Sanidad: recuperar lo perdido para reformar el futuro

La sanidad supone una parte importante del gasto público de nuestro país, sin embargo rara vez centra el discurso o las propuestas electorales de los principales partidos políticos. Probablemente, la principal causa para esto sea la dificultad de estructurar un discurso técnico, suficientemente explicativo de cara a la población y que no pueda ser utilizado por otros partidos como arma arrojadiza.

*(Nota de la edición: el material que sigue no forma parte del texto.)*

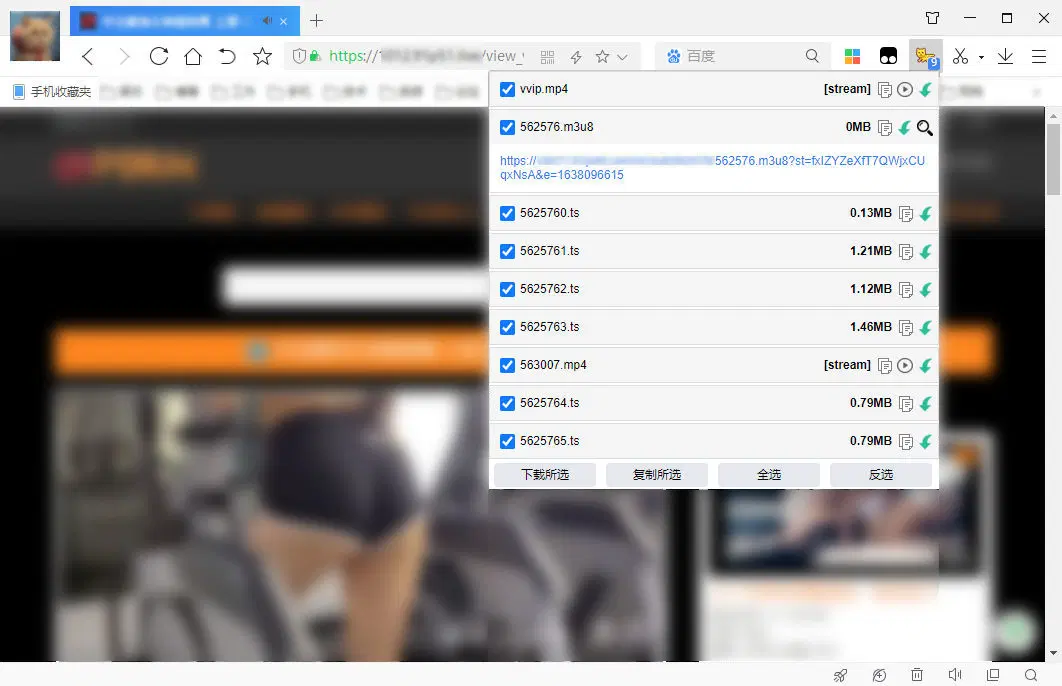
Task: Expand the address bar chevron dropdown
Action: point(623,57)
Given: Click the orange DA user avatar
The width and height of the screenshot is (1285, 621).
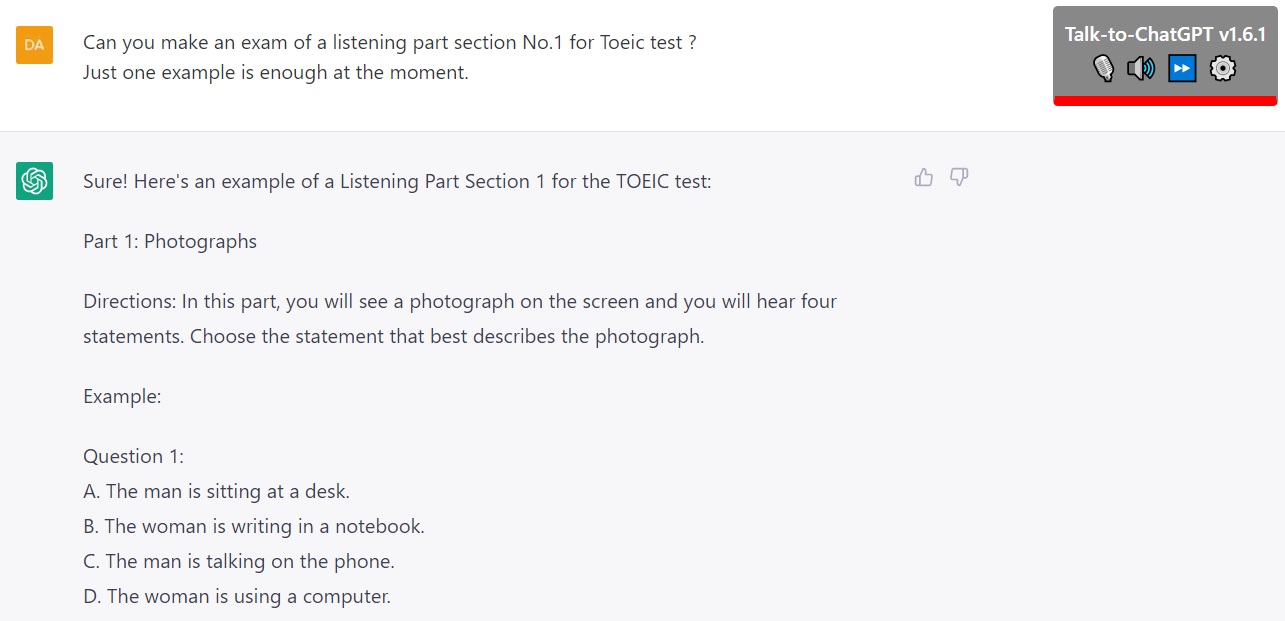Looking at the screenshot, I should pyautogui.click(x=35, y=45).
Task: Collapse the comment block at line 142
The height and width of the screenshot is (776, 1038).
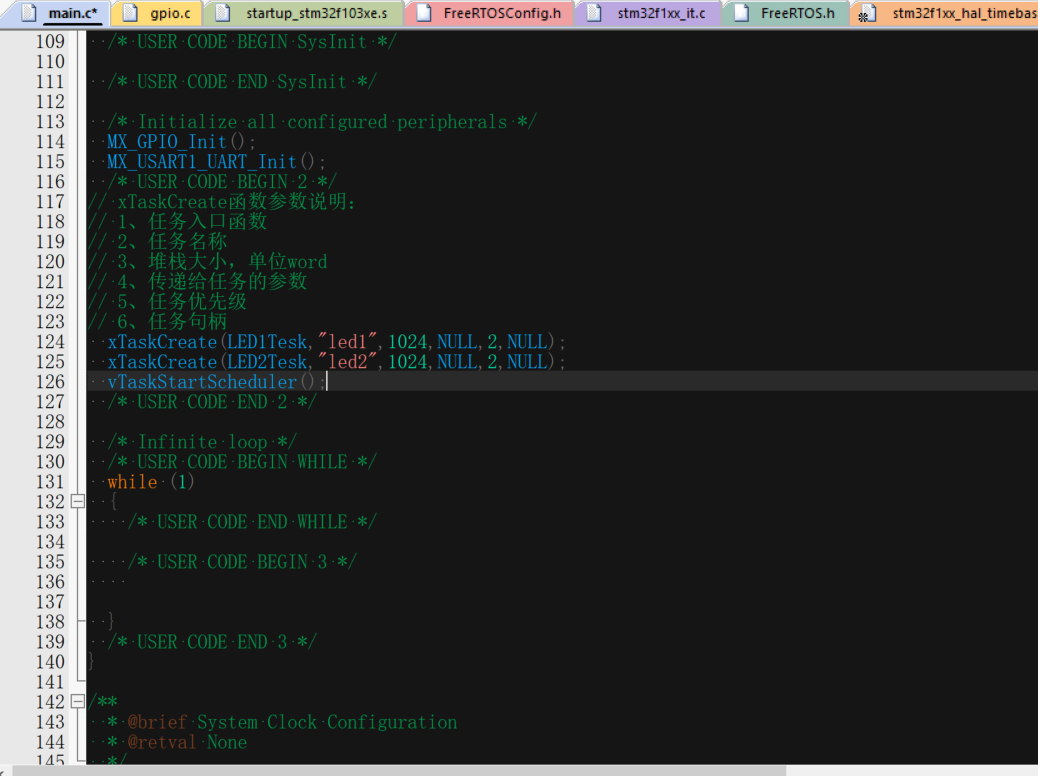Action: pos(78,702)
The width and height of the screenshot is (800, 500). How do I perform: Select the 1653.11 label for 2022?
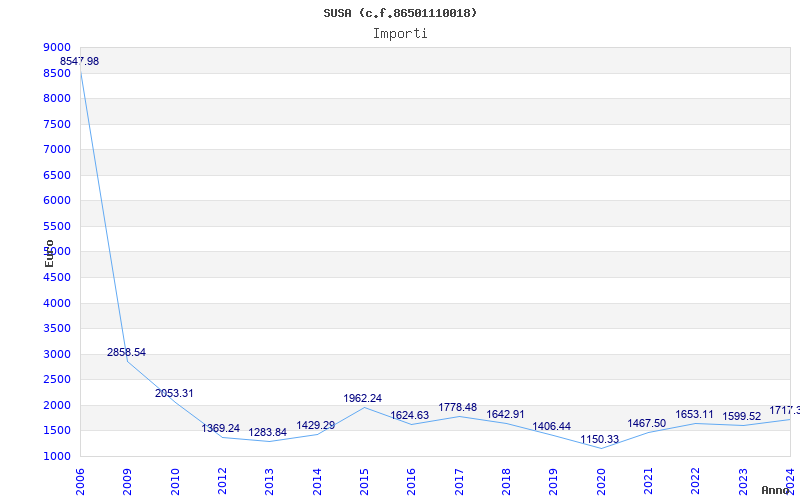(x=694, y=414)
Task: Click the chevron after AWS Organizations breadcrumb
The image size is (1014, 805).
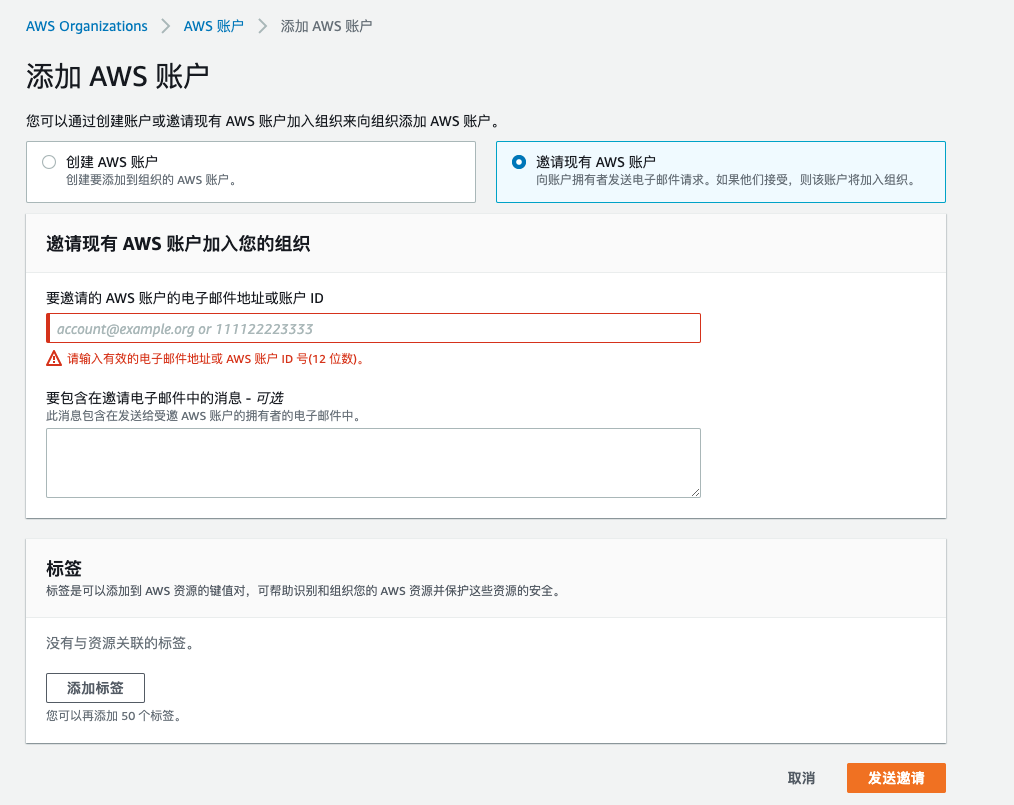Action: click(166, 26)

El diagnóstico sanitario de nuestro país en la última legislatura nos muestra un gasto sanitario que ha disminuido en 9.000 millones de euros, modificaciones del modelo de cobertura sanitaria, rescatando el concepto de “asegurado” y excluyendo a algún grupo de población, y una apresurada toma de medidas de importancia en las últimas semanas de legislatura como la desgravación fiscal de los seguros sanitarios privados, el acuerdo con Farmaindustria para ligar gasto farmacéutico y Producto Interior Bruto o la creación de una agencia estatal de investigación, aspectos cuya magnitud habría precisado de una elaboración y aprobación más consensuada y menos apresurada.

Ante este diagnóstico, y con esos 9.000 millones de euros restados a la sanidad en estos años, los partidos se enfrentan con sus propuestas a cuatro aspectos fundamentales que determinarán la sostenibilidad del sistema sanitario en los próximos 10 años (más allá de una legislatura):

  1. La capacidad de darle a la salud pública un poder central en la prevención de enfermedades y promoción de la salud, así como impregnar todos los ámbitos de una visión de Salud en Todas las Políticas.
  2. La gestión de profesionales de acuerdo a competencias específicas y no tanto a sus  titulaciones; la desafección por parte de los profesionales que trabajan en ellos ha sido una constante en estos años, y revertir este descontento es fundamental para aunar esfuerzos que favorezcan el desarrollo de políticas complejas.
  3. El cambio de patrón demográfico-epidemiológico es un hecho y los sistemas sanitarios deben estructurarse para atender a personas con patologías crónicas, múltiples y con un importante peso de sus condicionantes sociales.
  4. Si se lleva a cabo una refinanciación del sistema, ésta no puede servir para repetir errores del pasado, sino que ha de tener la capacidad de adecuar el sistema a las necesidades de la población actual y los retos que impone un escenario sanitario distinto al existente cuando se diseñó el sistema.

La sanidad no será, probablemente, la que determine el signo del voto de la mayoría de la población, sin embargo las políticas en este ámbito sí que tendrán la capacidad para determinar la bondad del próximo gobierno.